** Task objective **
Print the entries below word for word; the pictures stay out of your copy.

** Records provided **
════

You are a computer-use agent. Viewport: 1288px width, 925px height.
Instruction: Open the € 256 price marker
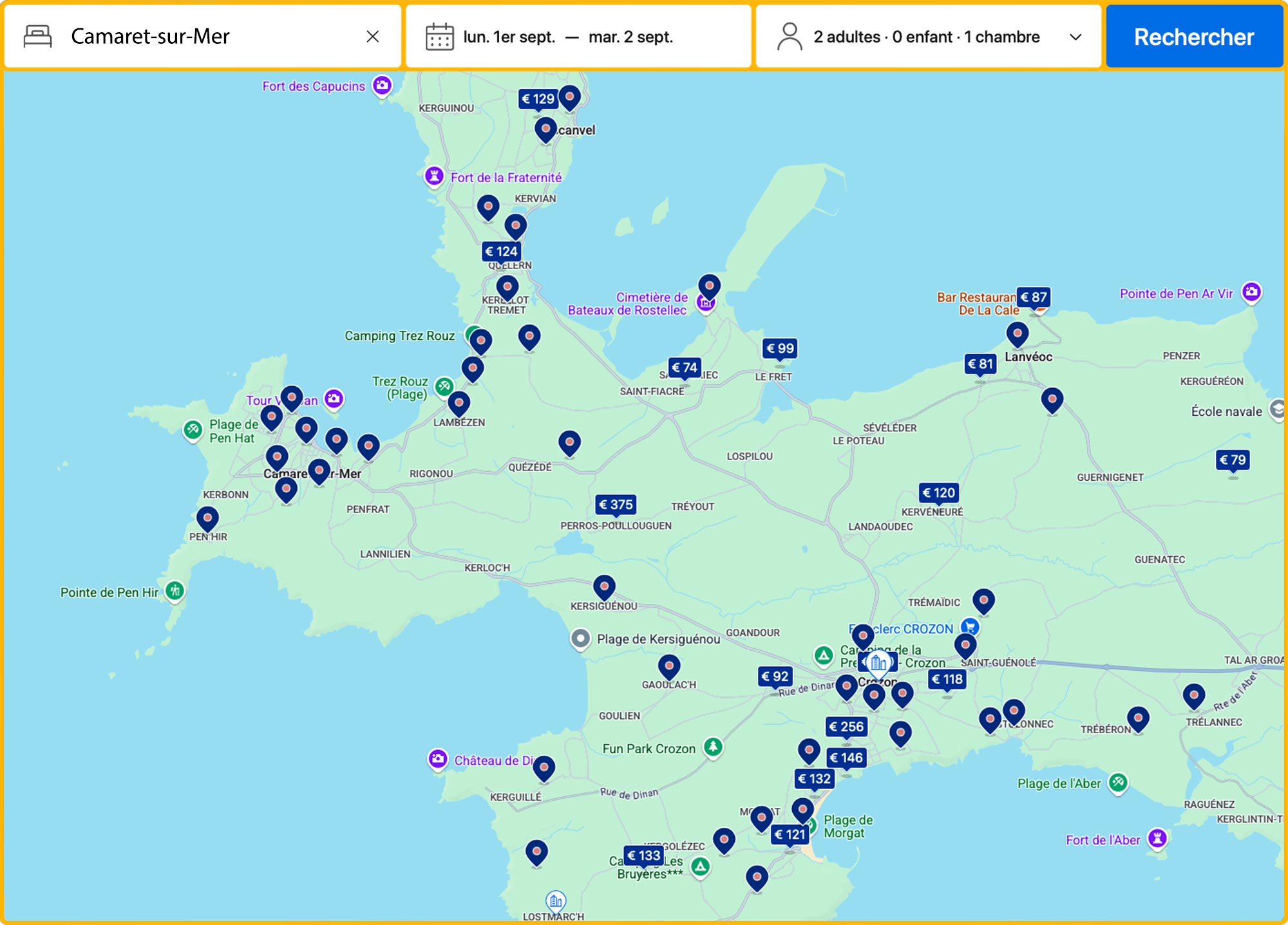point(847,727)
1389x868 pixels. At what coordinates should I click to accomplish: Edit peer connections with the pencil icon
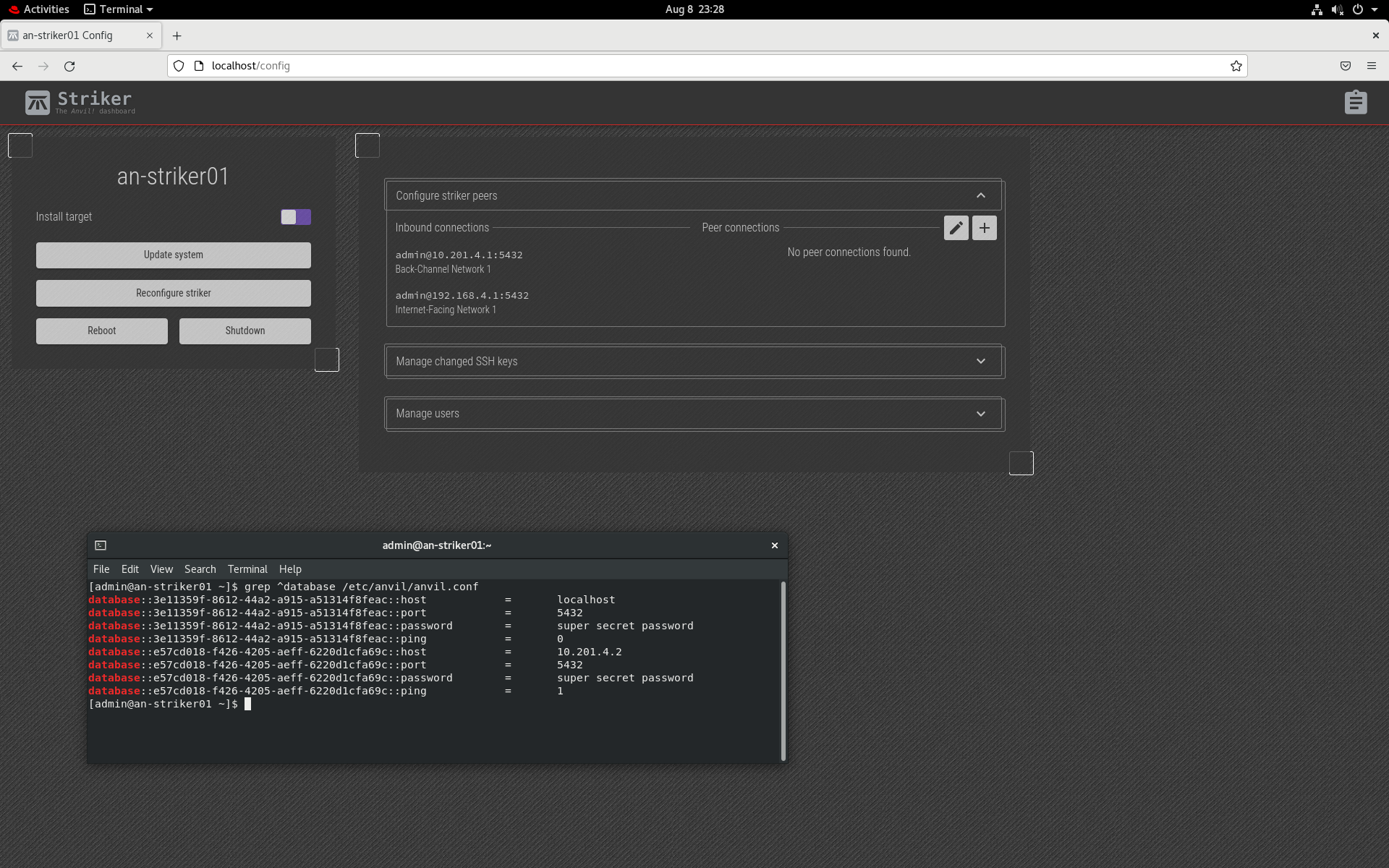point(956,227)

════

** Task response **
You are a computer-use agent. Viewport: 1288px width, 925px height.
Instruction: Open the € 256 price marker
point(847,727)
1389x868 pixels. At what coordinates should I click to accomplish: Edit peer connections with the pencil icon
point(956,227)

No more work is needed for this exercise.